I'm thinking of buying a 3 family. The previous owner lived on the bottom floor and rented the 2nd and 3rd to family. Needless to say, the property is currently renting at way below the market value. How would a new landlord go about raising the rent? Each floor could be renting for 300-400 more/month.

Comments(3)

  • brianraz29th August, 2004

    Good info, thanks!

    Quote:
    On 2004-08-29 13:18, commercialking wrote:
    If all the apartments are rented to family members I'd make some resolution of this matter one of the terms of sale. I'd start out with a .10 cap offer based on the current income.

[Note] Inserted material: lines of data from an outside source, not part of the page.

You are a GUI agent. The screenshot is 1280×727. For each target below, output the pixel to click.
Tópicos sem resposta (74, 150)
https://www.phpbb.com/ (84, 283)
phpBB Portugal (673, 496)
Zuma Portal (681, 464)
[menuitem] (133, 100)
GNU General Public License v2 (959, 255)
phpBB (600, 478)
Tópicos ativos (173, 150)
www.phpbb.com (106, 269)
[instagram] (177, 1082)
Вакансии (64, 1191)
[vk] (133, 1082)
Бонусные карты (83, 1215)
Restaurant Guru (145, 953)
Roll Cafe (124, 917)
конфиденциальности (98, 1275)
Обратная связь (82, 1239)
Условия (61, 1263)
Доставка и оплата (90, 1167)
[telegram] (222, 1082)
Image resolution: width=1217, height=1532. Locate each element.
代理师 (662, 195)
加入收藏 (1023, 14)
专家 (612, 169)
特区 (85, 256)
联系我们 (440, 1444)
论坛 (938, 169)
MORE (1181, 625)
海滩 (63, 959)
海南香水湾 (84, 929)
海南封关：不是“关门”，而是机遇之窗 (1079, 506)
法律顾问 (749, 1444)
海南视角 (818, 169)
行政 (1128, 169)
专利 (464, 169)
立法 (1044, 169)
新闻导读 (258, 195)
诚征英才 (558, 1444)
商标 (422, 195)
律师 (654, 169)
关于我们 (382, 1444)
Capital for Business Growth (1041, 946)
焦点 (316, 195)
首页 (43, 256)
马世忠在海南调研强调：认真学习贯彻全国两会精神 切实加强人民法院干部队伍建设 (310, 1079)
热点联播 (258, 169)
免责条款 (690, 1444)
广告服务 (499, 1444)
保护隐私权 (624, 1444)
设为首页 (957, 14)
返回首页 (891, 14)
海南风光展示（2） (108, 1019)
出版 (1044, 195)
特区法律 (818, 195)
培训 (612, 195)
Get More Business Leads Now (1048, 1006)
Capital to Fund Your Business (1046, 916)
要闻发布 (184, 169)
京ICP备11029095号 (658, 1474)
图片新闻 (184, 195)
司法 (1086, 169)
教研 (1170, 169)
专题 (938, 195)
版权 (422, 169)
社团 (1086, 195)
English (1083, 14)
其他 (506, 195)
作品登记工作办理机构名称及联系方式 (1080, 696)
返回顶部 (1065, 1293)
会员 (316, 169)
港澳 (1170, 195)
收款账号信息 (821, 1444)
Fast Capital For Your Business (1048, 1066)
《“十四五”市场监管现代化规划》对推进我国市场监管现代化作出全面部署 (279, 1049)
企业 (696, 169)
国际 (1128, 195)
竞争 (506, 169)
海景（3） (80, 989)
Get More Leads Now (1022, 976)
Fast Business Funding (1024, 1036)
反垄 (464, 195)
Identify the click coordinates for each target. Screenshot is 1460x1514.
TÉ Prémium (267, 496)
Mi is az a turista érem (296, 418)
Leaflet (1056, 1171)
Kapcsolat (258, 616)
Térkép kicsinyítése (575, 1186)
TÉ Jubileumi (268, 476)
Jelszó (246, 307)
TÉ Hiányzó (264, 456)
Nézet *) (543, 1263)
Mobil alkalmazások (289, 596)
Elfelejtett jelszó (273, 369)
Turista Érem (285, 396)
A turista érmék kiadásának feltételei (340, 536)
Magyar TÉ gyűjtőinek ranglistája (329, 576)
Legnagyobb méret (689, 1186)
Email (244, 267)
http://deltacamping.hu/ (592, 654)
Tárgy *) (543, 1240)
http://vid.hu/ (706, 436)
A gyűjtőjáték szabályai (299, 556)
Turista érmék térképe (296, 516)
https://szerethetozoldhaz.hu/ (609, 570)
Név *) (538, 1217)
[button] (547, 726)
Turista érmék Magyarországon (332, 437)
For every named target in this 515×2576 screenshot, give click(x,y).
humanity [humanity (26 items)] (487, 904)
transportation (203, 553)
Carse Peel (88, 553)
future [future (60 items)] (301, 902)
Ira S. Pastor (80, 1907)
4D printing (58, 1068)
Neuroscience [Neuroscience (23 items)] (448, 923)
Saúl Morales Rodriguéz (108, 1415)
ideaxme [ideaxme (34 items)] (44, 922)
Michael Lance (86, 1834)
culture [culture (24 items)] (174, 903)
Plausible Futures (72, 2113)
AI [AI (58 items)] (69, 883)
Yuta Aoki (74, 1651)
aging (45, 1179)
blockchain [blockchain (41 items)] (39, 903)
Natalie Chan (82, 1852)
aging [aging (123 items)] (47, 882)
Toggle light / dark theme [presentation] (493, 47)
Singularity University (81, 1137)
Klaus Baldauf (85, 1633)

I'd explain why I made the offer that way. When the seller tells me that the want more I'd explain that the only way to get more is if the tenants pay more. If the seller wants to go back to the tenants and negotiate rent increases then I'd be willing to pay more.

  • Dumdido31st August, 2004

    "I'd start out with a .10 cap offer based on the current income"

    I'm new to this - Whats that mean?

    Thanks!

  • ray_higdon1st September, 2004

    If the tenants are mo/mo, you can give them a written notice after you've bought the place that the rents will be increasing. Check your state laws to see how much time you need to give them, I think most are 30 days.